Your answer must be an exact copy of every record.

(Extracted records)
<<<<
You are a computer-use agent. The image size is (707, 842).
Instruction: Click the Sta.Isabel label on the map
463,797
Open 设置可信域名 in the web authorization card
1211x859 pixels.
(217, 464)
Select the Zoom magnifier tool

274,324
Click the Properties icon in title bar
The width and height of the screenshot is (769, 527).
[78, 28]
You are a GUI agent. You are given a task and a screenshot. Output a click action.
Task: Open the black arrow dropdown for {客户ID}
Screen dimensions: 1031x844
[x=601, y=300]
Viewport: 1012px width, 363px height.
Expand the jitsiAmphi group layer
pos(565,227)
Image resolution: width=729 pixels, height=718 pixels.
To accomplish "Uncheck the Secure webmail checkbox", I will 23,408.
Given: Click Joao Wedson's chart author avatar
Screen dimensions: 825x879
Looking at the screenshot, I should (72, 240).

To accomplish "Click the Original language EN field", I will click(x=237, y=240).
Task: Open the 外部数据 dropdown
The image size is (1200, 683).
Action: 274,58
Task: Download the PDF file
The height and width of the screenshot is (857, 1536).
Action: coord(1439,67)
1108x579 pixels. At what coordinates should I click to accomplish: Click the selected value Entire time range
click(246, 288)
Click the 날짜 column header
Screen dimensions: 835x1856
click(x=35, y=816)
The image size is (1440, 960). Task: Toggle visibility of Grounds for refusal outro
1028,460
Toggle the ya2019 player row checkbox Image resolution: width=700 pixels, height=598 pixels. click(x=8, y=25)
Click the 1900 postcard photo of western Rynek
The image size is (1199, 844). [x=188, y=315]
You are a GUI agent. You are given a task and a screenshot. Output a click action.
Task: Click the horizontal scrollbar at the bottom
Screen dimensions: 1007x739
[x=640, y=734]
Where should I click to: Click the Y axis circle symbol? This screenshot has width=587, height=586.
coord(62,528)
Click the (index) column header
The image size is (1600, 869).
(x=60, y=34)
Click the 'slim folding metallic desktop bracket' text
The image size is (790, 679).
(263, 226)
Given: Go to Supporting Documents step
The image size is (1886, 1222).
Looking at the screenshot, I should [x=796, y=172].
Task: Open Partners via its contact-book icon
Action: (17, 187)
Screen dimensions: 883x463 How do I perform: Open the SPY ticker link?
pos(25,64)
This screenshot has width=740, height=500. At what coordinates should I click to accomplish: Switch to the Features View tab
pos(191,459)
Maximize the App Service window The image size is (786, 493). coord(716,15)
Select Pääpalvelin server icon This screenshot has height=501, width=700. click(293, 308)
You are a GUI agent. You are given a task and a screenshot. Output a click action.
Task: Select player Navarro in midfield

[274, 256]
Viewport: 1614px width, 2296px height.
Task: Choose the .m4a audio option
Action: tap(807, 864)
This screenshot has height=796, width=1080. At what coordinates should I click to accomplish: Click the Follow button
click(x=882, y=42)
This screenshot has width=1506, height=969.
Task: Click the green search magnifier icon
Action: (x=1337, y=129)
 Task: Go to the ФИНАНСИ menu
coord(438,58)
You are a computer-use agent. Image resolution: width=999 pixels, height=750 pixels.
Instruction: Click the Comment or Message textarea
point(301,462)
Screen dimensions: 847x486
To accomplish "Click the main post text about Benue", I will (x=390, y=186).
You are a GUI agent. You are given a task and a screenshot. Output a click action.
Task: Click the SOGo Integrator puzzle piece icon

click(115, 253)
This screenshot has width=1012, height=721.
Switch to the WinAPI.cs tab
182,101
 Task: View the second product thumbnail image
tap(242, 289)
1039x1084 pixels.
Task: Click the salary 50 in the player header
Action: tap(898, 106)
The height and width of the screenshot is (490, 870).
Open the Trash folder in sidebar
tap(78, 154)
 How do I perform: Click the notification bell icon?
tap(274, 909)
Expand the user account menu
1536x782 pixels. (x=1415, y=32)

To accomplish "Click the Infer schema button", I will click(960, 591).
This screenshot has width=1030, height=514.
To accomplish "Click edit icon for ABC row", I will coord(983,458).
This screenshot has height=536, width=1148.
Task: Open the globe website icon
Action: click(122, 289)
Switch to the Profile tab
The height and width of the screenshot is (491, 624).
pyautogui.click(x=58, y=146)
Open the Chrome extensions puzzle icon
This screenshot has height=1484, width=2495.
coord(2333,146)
>>>>
Solution to this task —
You are a computer-use agent. The image size is (707, 842).
Instruction: Click the Sta.Isabel label on the map
463,797
Open 设置可信域名 in the web authorization card
1211x859 pixels.
(217, 464)
Select the Zoom magnifier tool

274,324
Click the Properties icon in title bar
The width and height of the screenshot is (769, 527).
[78, 28]
You are a GUI agent. You are given a task and a screenshot. Output a click action.
Task: Open the black arrow dropdown for {客户ID}
Screen dimensions: 1031x844
[x=601, y=300]
Viewport: 1012px width, 363px height.
Expand the jitsiAmphi group layer
pos(565,227)
Image resolution: width=729 pixels, height=718 pixels.
To accomplish "Uncheck the Secure webmail checkbox", I will 23,408.
Given: Click Joao Wedson's chart author avatar
Screen dimensions: 825x879
Looking at the screenshot, I should (72, 240).

To accomplish "Click the Original language EN field", I will click(x=237, y=240).
Task: Open the 外部数据 dropdown
The image size is (1200, 683).
Action: 274,58
Task: Download the PDF file
The height and width of the screenshot is (857, 1536).
Action: coord(1439,67)
1108x579 pixels. At what coordinates should I click to accomplish: Click the selected value Entire time range
click(246, 288)
Click the 날짜 column header
Screen dimensions: 835x1856
click(x=35, y=816)
The image size is (1440, 960). Task: Toggle visibility of Grounds for refusal outro
1028,460
Toggle the ya2019 player row checkbox Image resolution: width=700 pixels, height=598 pixels. click(x=8, y=25)
Click the 1900 postcard photo of western Rynek
The image size is (1199, 844). [x=188, y=315]
You are a GUI agent. You are given a task and a screenshot. Output a click action.
Task: Click the horizontal scrollbar at the bottom
Screen dimensions: 1007x739
[x=640, y=734]
Where should I click to: Click the Y axis circle symbol? This screenshot has width=587, height=586.
coord(62,528)
Click the (index) column header
The image size is (1600, 869).
(x=60, y=34)
Click the 'slim folding metallic desktop bracket' text
The image size is (790, 679).
(263, 226)
Given: Go to Supporting Documents step
The image size is (1886, 1222).
Looking at the screenshot, I should [x=796, y=172].
Task: Open Partners via its contact-book icon
Action: (17, 187)
Screen dimensions: 883x463 How do I perform: Open the SPY ticker link?
pos(25,64)
This screenshot has width=740, height=500. At what coordinates should I click to accomplish: Switch to the Features View tab
pos(191,459)
Maximize the App Service window The image size is (786, 493). coord(716,15)
Select Pääpalvelin server icon This screenshot has height=501, width=700. click(293, 308)
You are a GUI agent. You are given a task and a screenshot. Output a click action.
Task: Select player Navarro in midfield

[274, 256]
Viewport: 1614px width, 2296px height.
Task: Choose the .m4a audio option
Action: tap(807, 864)
This screenshot has height=796, width=1080. At what coordinates should I click to accomplish: Click the Follow button
click(x=882, y=42)
This screenshot has width=1506, height=969.
Task: Click the green search magnifier icon
Action: (x=1337, y=129)
 Task: Go to the ФИНАНСИ menu
coord(438,58)
You are a computer-use agent. Image resolution: width=999 pixels, height=750 pixels.
Instruction: Click the Comment or Message textarea
point(301,462)
Screen dimensions: 847x486
To accomplish "Click the main post text about Benue", I will (x=390, y=186).
You are a GUI agent. You are given a task and a screenshot. Output a click action.
Task: Click the SOGo Integrator puzzle piece icon

click(115, 253)
This screenshot has width=1012, height=721.
Switch to the WinAPI.cs tab
182,101
 Task: View the second product thumbnail image
tap(242, 289)
1039x1084 pixels.
Task: Click the salary 50 in the player header
Action: tap(898, 106)
The height and width of the screenshot is (490, 870).
Open the Trash folder in sidebar
tap(78, 154)
 How do I perform: Click the notification bell icon?
tap(274, 909)
Expand the user account menu
1536x782 pixels. (x=1415, y=32)

To accomplish "Click the Infer schema button", I will click(960, 591).
This screenshot has width=1030, height=514.
To accomplish "Click edit icon for ABC row", I will coord(983,458).
This screenshot has height=536, width=1148.
Task: Open the globe website icon
Action: click(122, 289)
Switch to the Profile tab
The height and width of the screenshot is (491, 624).
pyautogui.click(x=58, y=146)
Open the Chrome extensions puzzle icon
This screenshot has height=1484, width=2495.
coord(2333,146)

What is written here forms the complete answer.